Does Your Cloud DW Reside in Your Cloud Account?
There are now other newer players in the cloud data warehousing space with the leader being Snowflake and others coming online to provide Data-as-a-Service solutions. With SaaS data warehousing providers now your data is residing in S3 but is controlled by a data systems SaaS provider such as Snowflake in a different AWS account (or different Azure account). This does not bring you any more control over your data. With the SaaS data-as-a-service vendors, you are still at their data mercy and lock-in and even worse your data is not residing in your cloud account. It is one thing to have your data in the public cloud, it is another to have your data in another AWS account.

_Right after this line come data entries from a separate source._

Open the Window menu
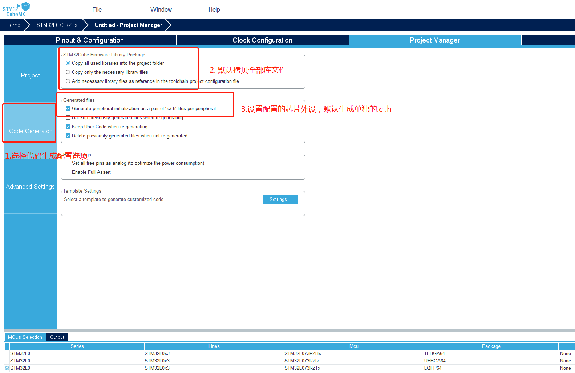Image resolution: width=575 pixels, height=373 pixels. [161, 9]
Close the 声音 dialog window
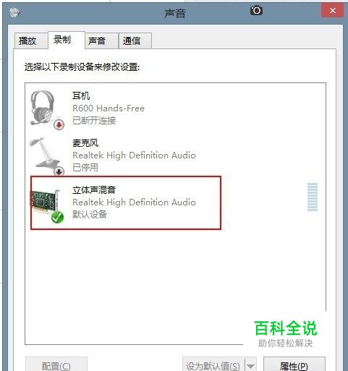This screenshot has width=348, height=371. click(x=333, y=11)
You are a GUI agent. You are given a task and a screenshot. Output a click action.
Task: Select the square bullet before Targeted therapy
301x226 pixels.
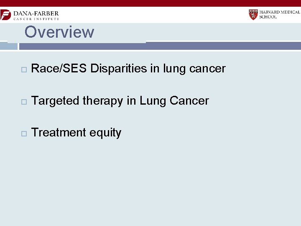point(23,101)
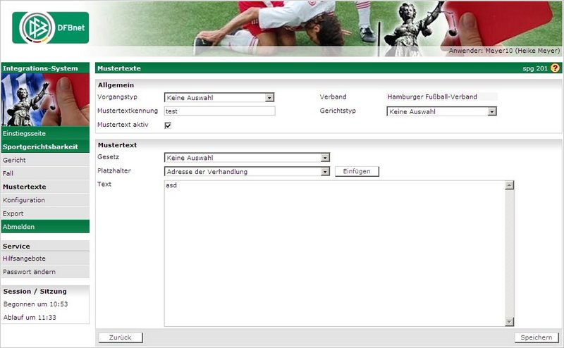Click the DFBnet logo in header
Screen dimensions: 564x348
point(50,27)
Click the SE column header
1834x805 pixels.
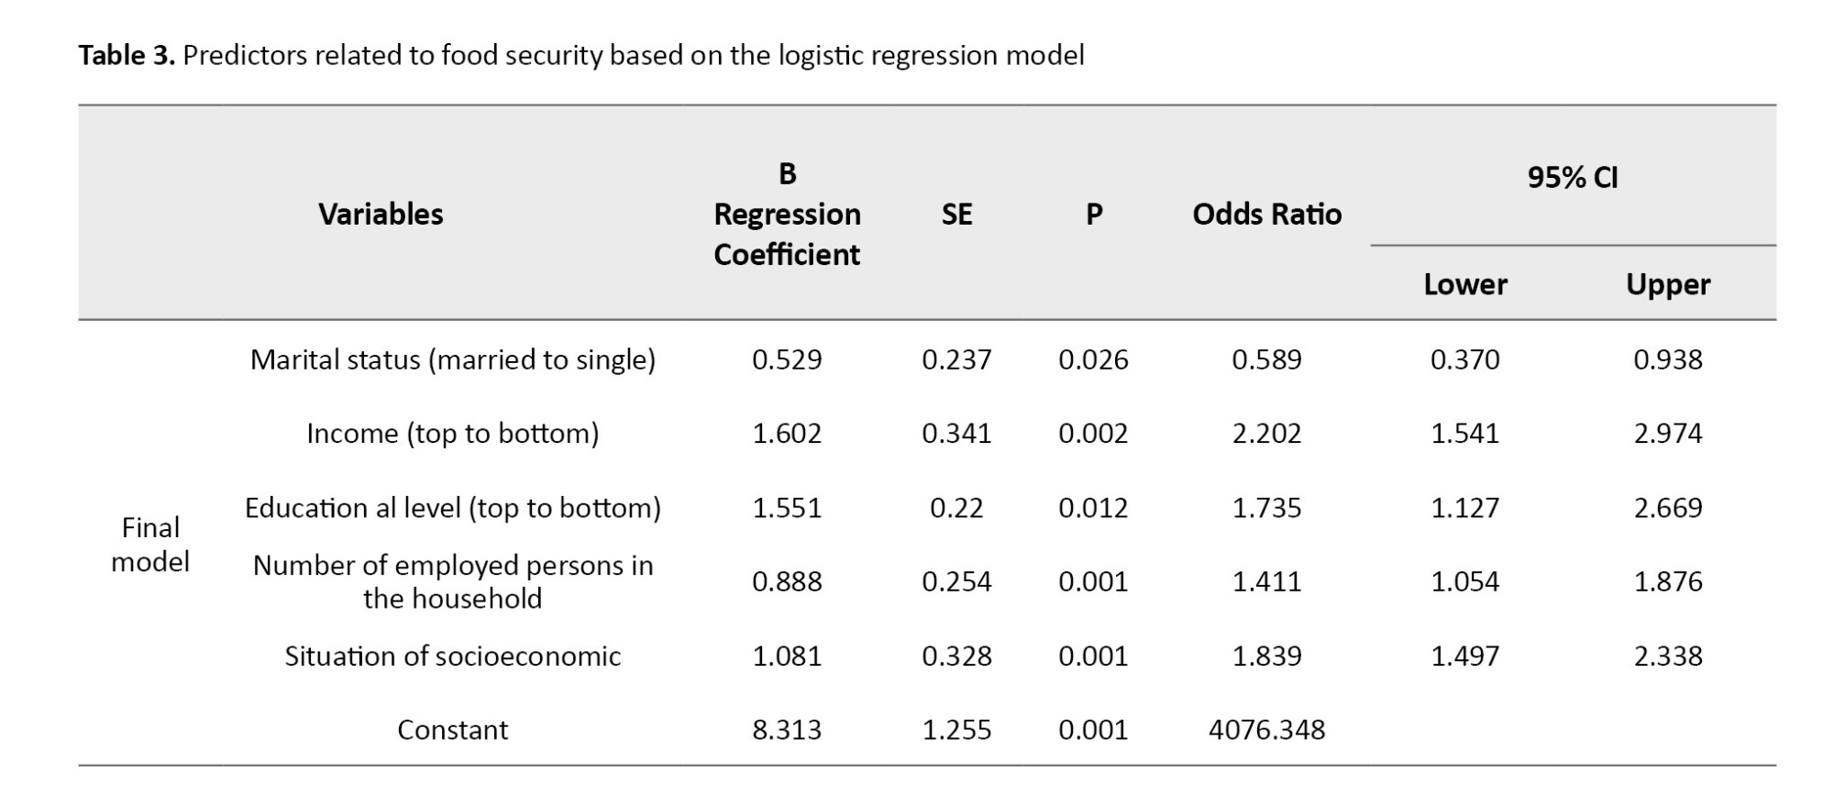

This can be fine for for some enterprises, but this needs to be clearly understood that with solutions such as Snowflake, what kind of control (for better or worse) you are delegating to your database vendor.

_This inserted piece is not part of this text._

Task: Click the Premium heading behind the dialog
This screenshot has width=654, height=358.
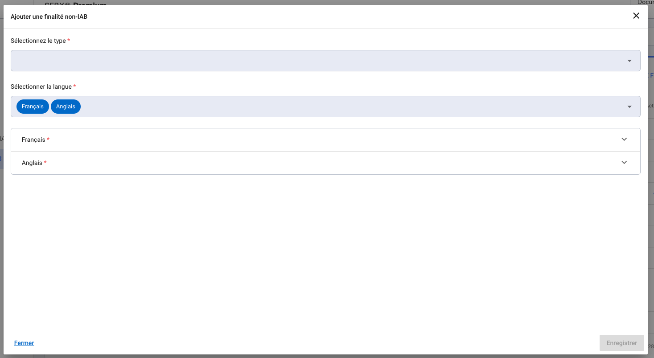Action: [89, 4]
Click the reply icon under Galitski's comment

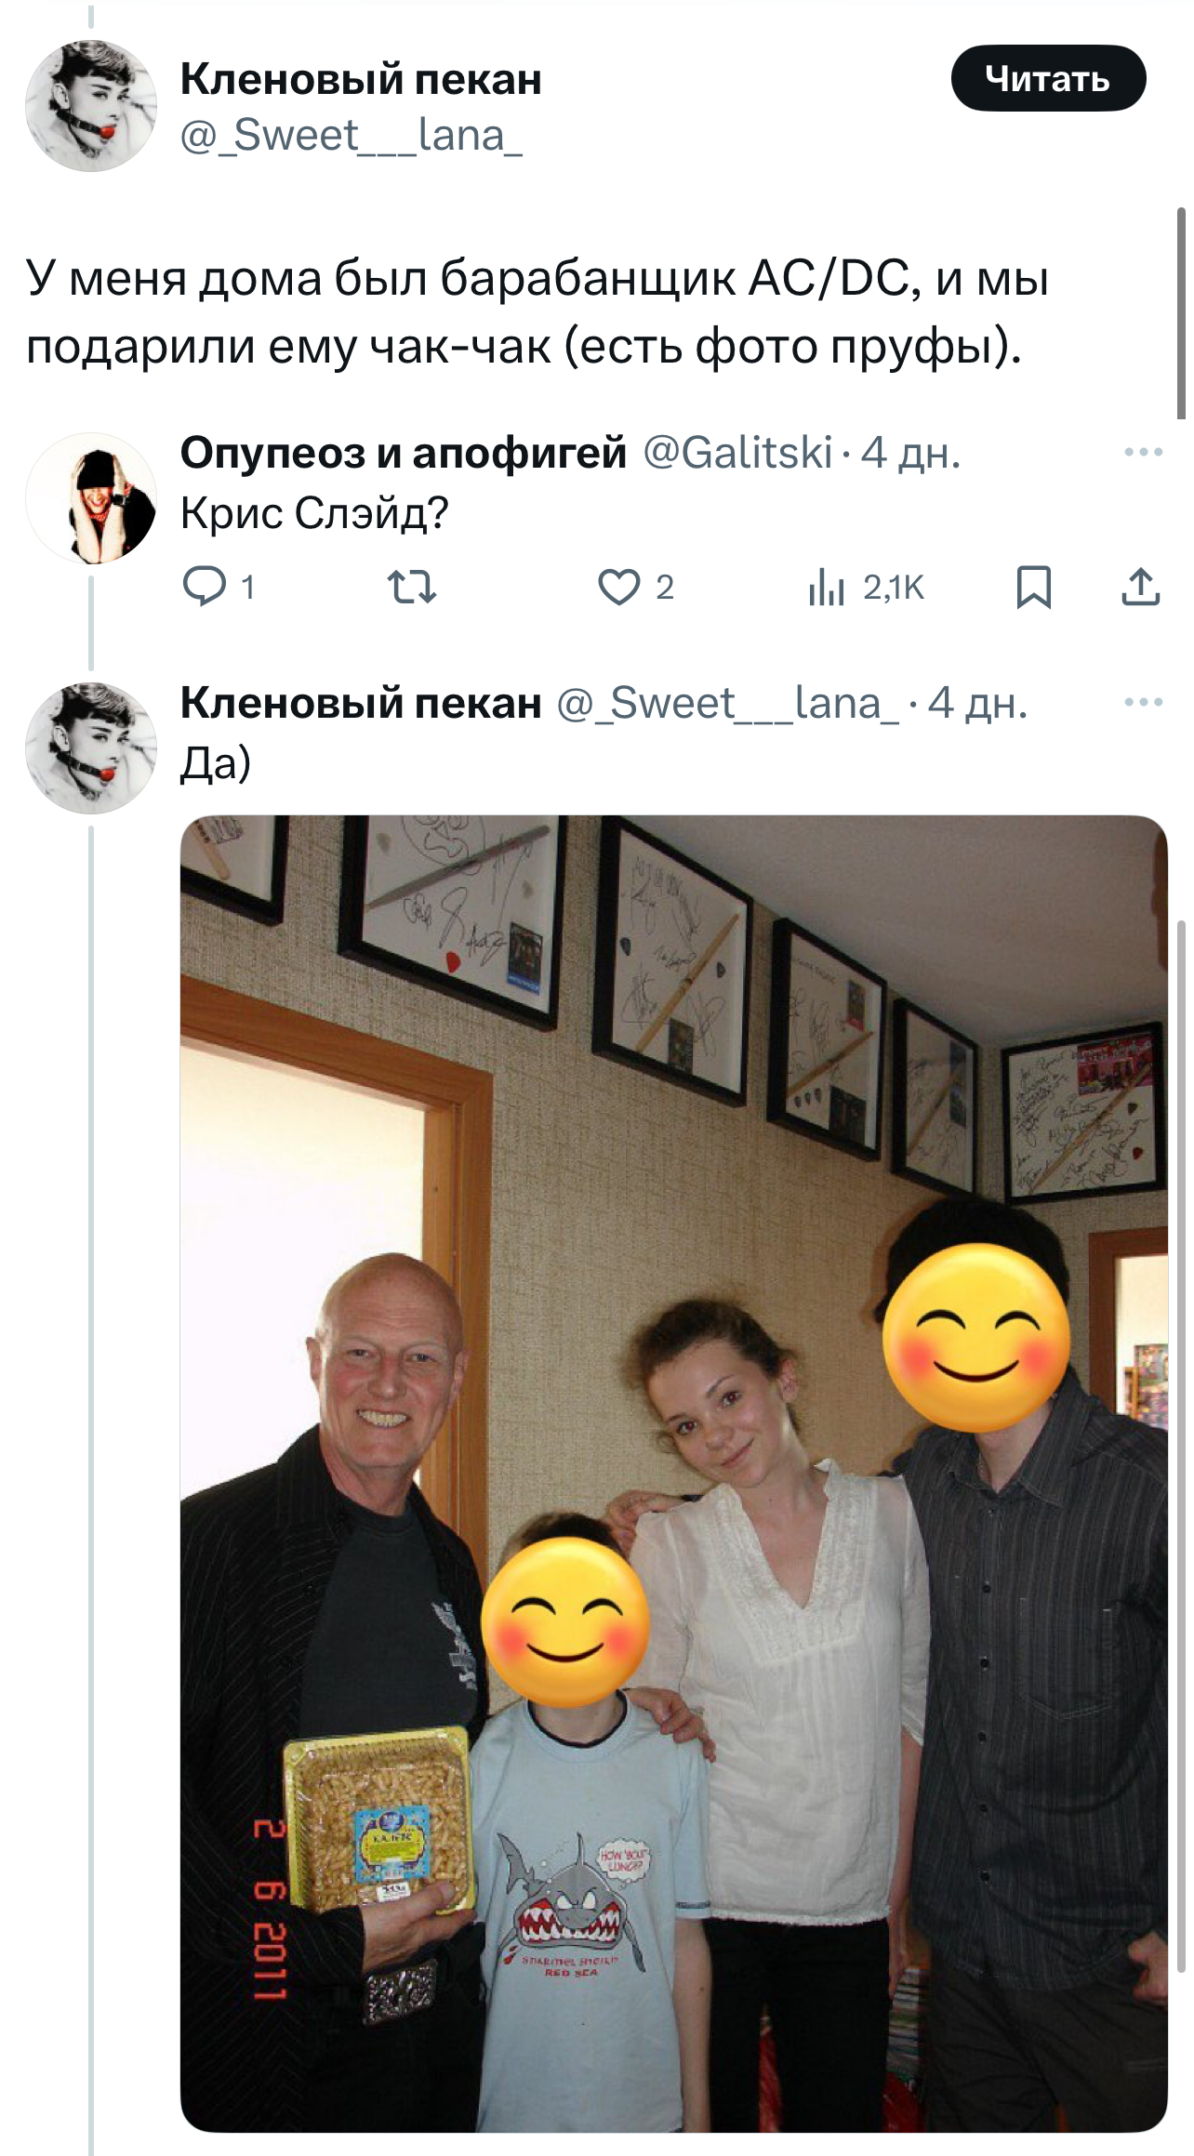[203, 587]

So what is the solution to this lock-in?
Big Data with open source Hadoop attempted to address the proprietary lock in problem. In the late 2000s, Hadoop took off and started to at least put some of your data into open standard data formats and on commodity hardware with less vendor lock-in (to a fair degree). While Hadoop had its challenges that I won't get into here, it did usher in a new era of Big Data thinking and a Cambrian like explosion of open source data technology and democratization. Data specs such as ORC, Avro, Parquet and distributed file systems such as HDFS gave transparency to your data and modularity to managing growth and costs. You no longer depended exclusively on proprietary data storage engines, query engines and storage formats. So with Hadoop at the time we could claim to gaining some degrees and freedom and improved control over our data and software.
Well now that on-premises Hadoop is dying off (it is dead for the most part) and cloud storage engines and data lakes are taking over. Some of these cloud native storage solutions and data lake storage engines in the cloud have largely adopted the many open data standards of Hadoop (Parquet, Avro, ORC, Snappy, Arrow....etc). These cloud native data lake house products can keep you close to your data. Solutions such as Athena, Presto, and managed Databricks let you manage your data in open data formats and while storing the data on highly elastic and scalable cloud object storage.
However, other cloud data warehousing vendors have emerged and bringing back the lock-in, meaning your data resides outside your cloud account and in proprietary storage and with proprietary query engines.Vendors such as Redshift, Snowflake, BigQuery and Firebolt each have pros and cons with the type and level of lock-in they impose.
It's All About the Data Lake
Many of these engines to offer descent integration with open standards. For example Redshift, Snowflake and BigQuery all for example do allow fairly easy ingestion and export to open data standards such as Parquet and ORC. Lock-in is not a bad thing if the solution rocks and is cost effective in the long-term. Sometimes specialized proprieties compression and unique architectures do things not possible with open standards of the present day. You be the judge. Or just let your successor in four years deal with it :)
The one bit of advise I would give when building a cloud data platform, is to always base your architecture on a data lake house foundation using open data storage standards, elastic cloud storage and a distributed SQL query engine. Your choice of Redshift, Snowflake, BigQuery and other downstream storage engines and other downstream analytics are critical but secondary.